Il diverso tasso di vaccini effettuati nelle diverse aree del mondo è una delle principali cause del differente ritmo di crescita economica che i diversi paesi e regioni stanno sperimentando. Dopotutto, più alta è la quota di popolazione a cui è stato inoculato il vaccino anti COVID-19, maggiore è la riapertura dell’economia e più rapido è il ritorno alla normalità tanto agognata.

Ad oggi, secondo i dati di Our World in Data, Israele, Stati Uniti e Regno Unito sono, in quest’ordine, sono i paesi con il maggior numero di persone vaccinate con le due dosi (58%, 31% e 22 %). Cifre molto lontane dal 10% che si registra al massimo nei paesi della zona euro. Non sorprende, quindi, che questo tasso superiore di popolazione vaccinata coincida con un miglior recupero dei principali dati macroeconomici. Lo si può vedere molto chiaramente nel grafico qui sotto pubblicato dal BlackRock Investment Institute: sono gli Stati Uniti e l’Asia le regioni in cui i dati macro economici sono maggiormente in risalita.

Tuttavia, nelle ultime settimane, sono emersi alcuni commenti che sostengono che l’Europa, che è rimasta un po’ indietro rispetto alla ripresa economica dei primi quattro mesi dell’anno, potrebbe sorprendere d’ora in poi. Con un conseguente impatto nel suo mercato azionario. Soprattutto considerando che, come sottolinea Aneeka Gupta, head of Research di WisdomTree, “le azioni europee hanno sottoperformato le altre regioni del mondo, del 15% rispetto agli Stati Uniti, del 6,4% rispetto all’MSCI World Value e del 21% rispetto al Giappone, il che lascia un certo spazio per un rally sostenuto”.

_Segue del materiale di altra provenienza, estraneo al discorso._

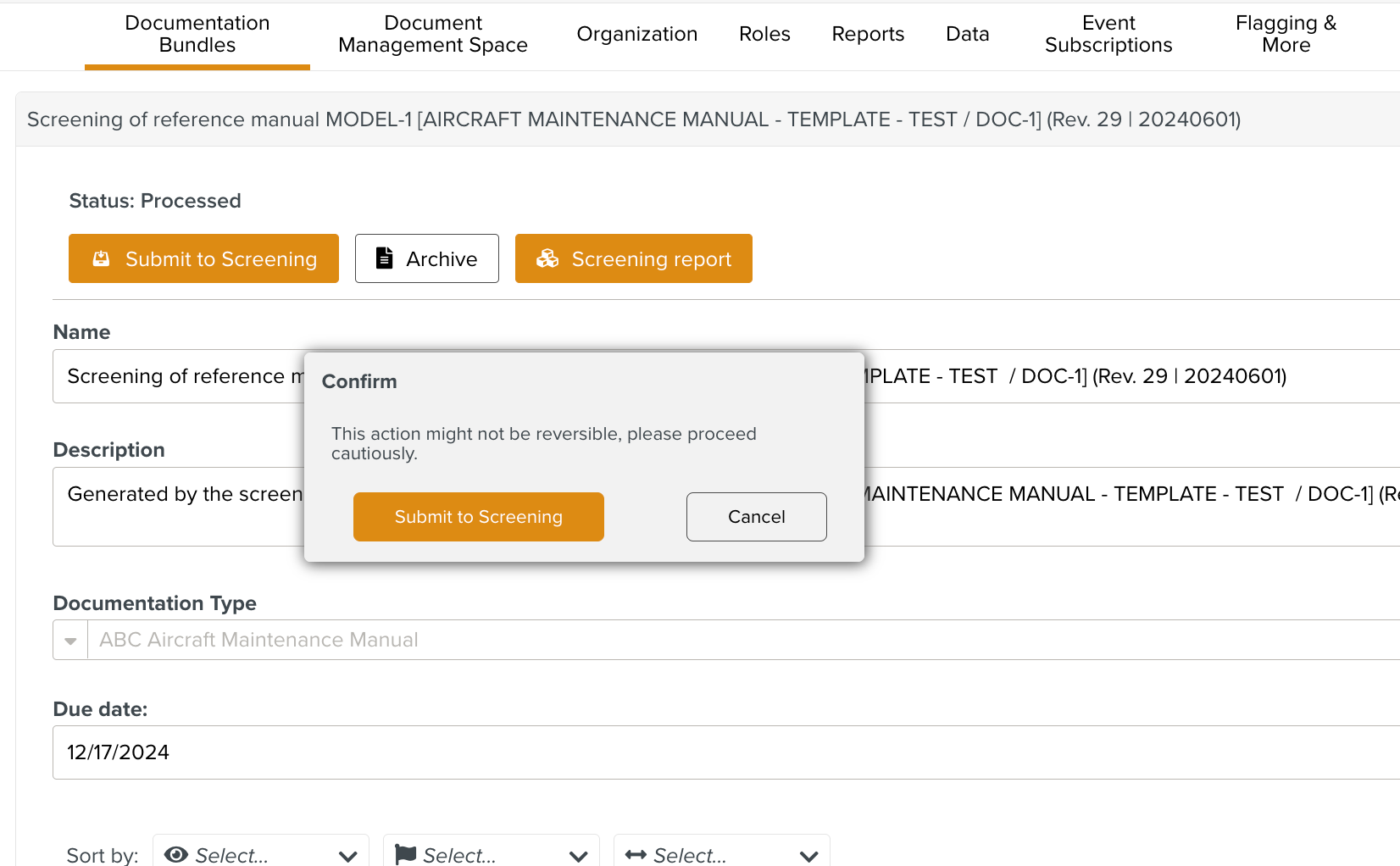Go to the Organization tab
Viewport: 1400px width, 866px height.
click(x=636, y=34)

BENEFICIARIA DELLA RIPRESA GLOBALE

L’esperto cita tre motivi chiave per il ritorno dell’Europa alla competizione economica. Il primo è che, a causa della sua natura esportatrice, è una delle regioni che più beneficiano della ripresa economica globale. Il secondo è l’implementazione del Recovery Fund dell’UE e il terzo è che per la composizione dei suoi indici potrà beneficiare maggiormente della trazione dei titoli ciclici, come si può vedere nel grafico.

Il listini europei mostrano una quota maggiore di titoli legati al ciclo economico

In blu la componente growth e difensiva. In azzurro quella ciclica. Fonte: WisdomTree.

Sono sulla stessa linea di pensiero, Pascal Blanqué, CIO di Amundi e Vincent Mortier nella loro ultima lettera agli investitori. “Con la Cina in modalità ‘controllo’ e gli Stati Uniti già molto avanti in termini di aspettative del mercato, la prossima area che potrebbe godere di estensioni del sentimento rialzista è l’Europa”, dicono. E questo nonostante riconoscano che, a differenza di altre regioni, l’Europa impiegherà anni per tornare ai livelli di PIL pre-crisi. A questo proposito, le ultime previsioni del FMI indicano una crescita del 4,4% per la zona euro nel 2021 e del 3,8% nel 2022. Cifre migliori di tre mesi fa, ma lontane dalla crescita pre-pandemia.

Inoltre, un’altro aspetto da sottolineare è che queste previsioni continueranno a migliorare nella misura in cui si concretizzino i piani di vaccinazione promessi dei Paesi: avere il 70% della popolazione adulta vaccinata entro questa estate. “I dati europei sono stati migliori del previsto e dovremmo vedere una forte ripresa nella seconda metà dell’anno, guidata dalla domanda repressa e dalle risorse del Recovery fund”, afferma Esty Dwek, global macro strategist di Natixis IM. Ed è per questo che è fiduciosa sul potenziale delle regioni che hanno ritardato la riapertura delle loro economie, come l’Europa e il Pacifico, e il Giappone, e sul traino dei titoli ciclici. “Il mercato europeo dovrebbe beneficiare della polarizzazione verso il value dei suoi indici azionari”, conclude.